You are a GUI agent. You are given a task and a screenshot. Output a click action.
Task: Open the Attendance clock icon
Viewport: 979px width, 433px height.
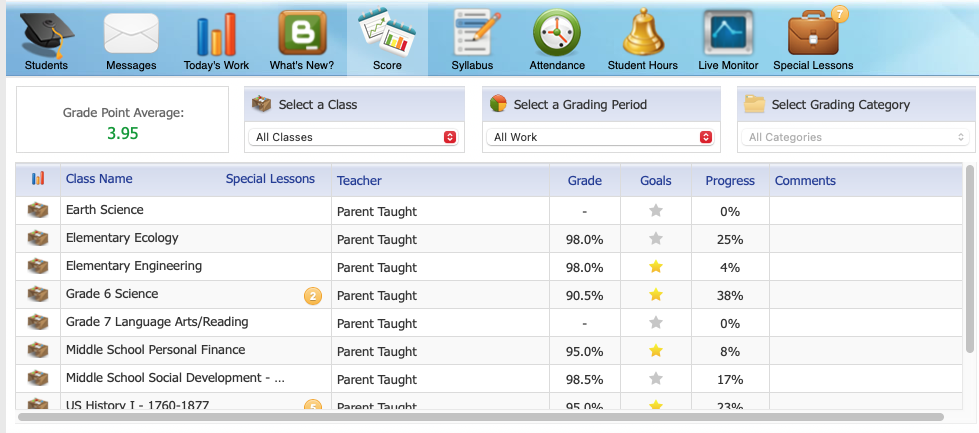pyautogui.click(x=557, y=35)
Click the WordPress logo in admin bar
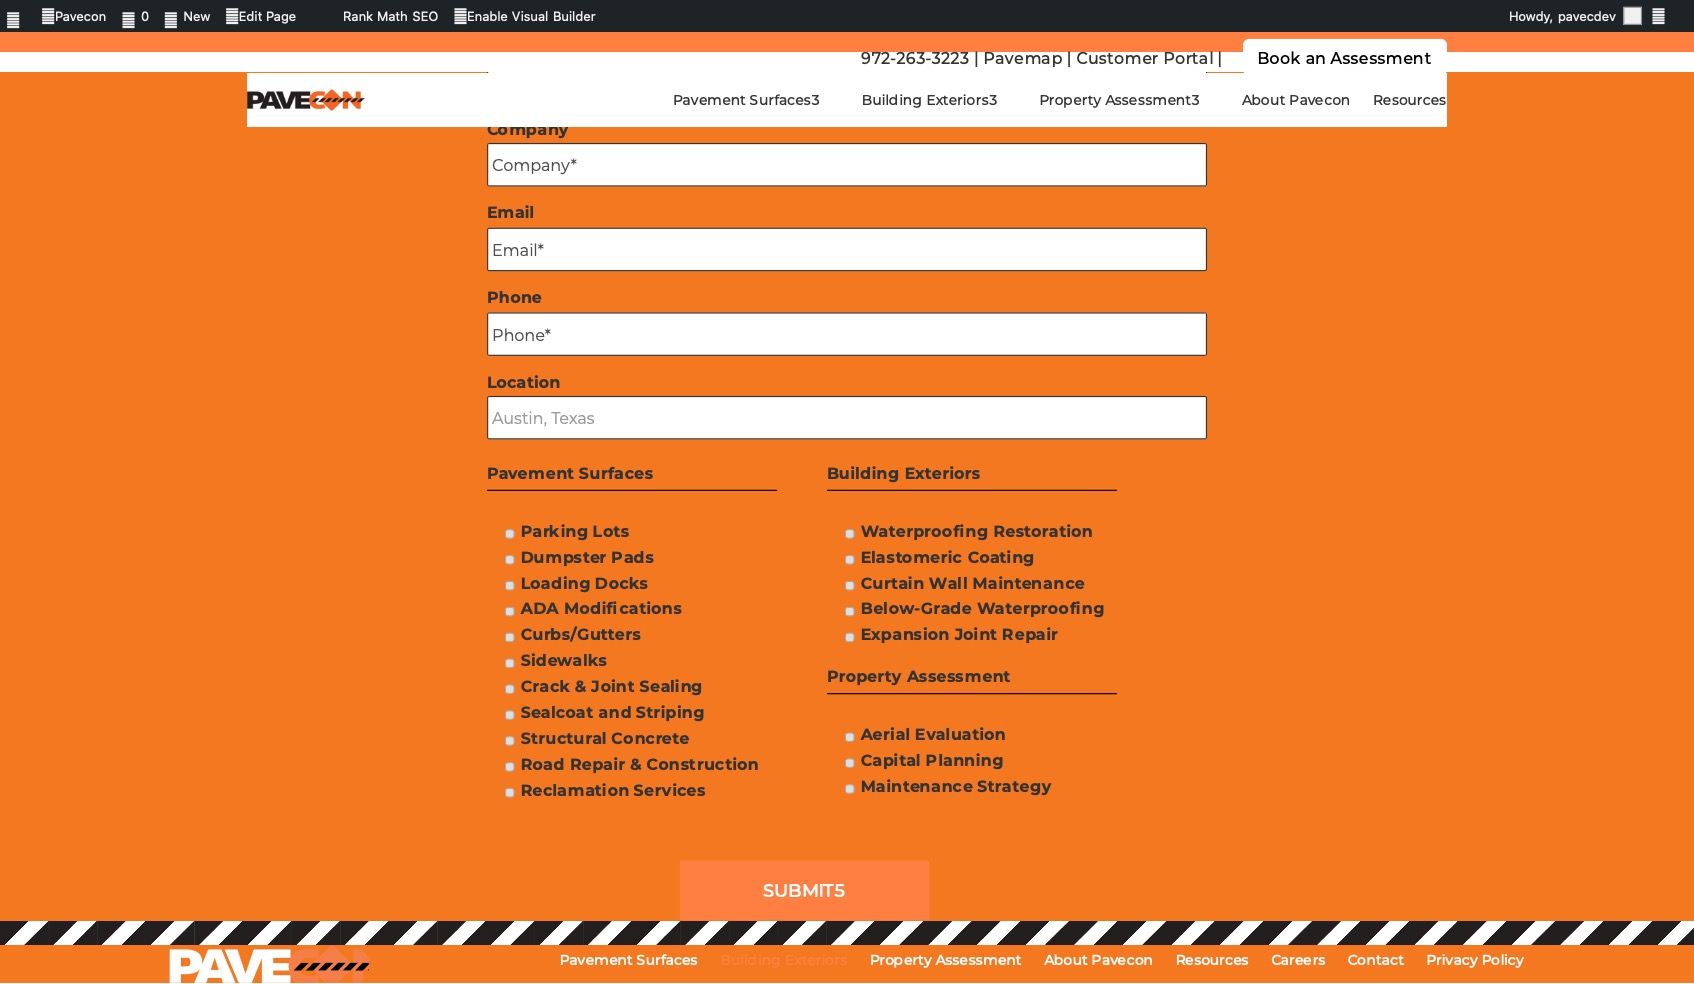This screenshot has height=984, width=1694. pyautogui.click(x=13, y=18)
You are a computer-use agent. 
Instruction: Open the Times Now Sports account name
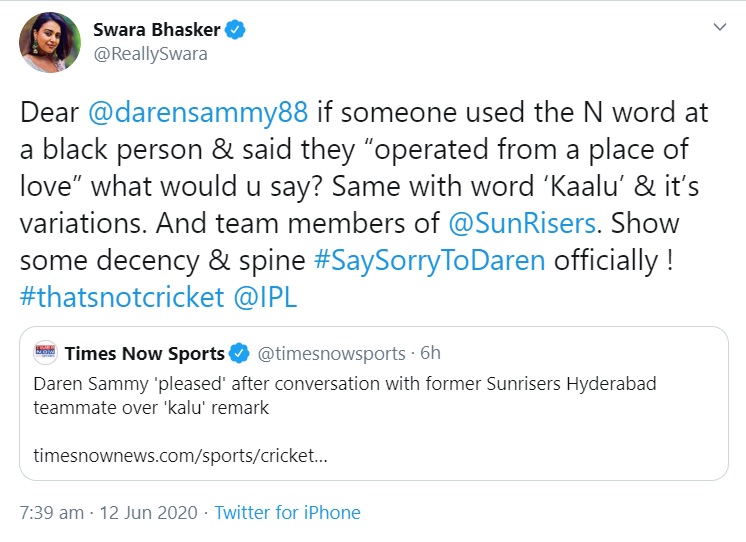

....

**DIRECTION**
Could you write out all of the rows above word for word, leaving the pictures out?

**FINISHED TASK**
You are a GUI agent. You are given a task and a screenshot. Output a click action.
Task: Open the Attendance clock icon
Viewport: 979px width, 433px height.
pyautogui.click(x=557, y=35)
Click the WordPress logo in admin bar
This screenshot has height=984, width=1694. pyautogui.click(x=13, y=18)
You are a computer-use agent. 
Instruction: Open the Times Now Sports account name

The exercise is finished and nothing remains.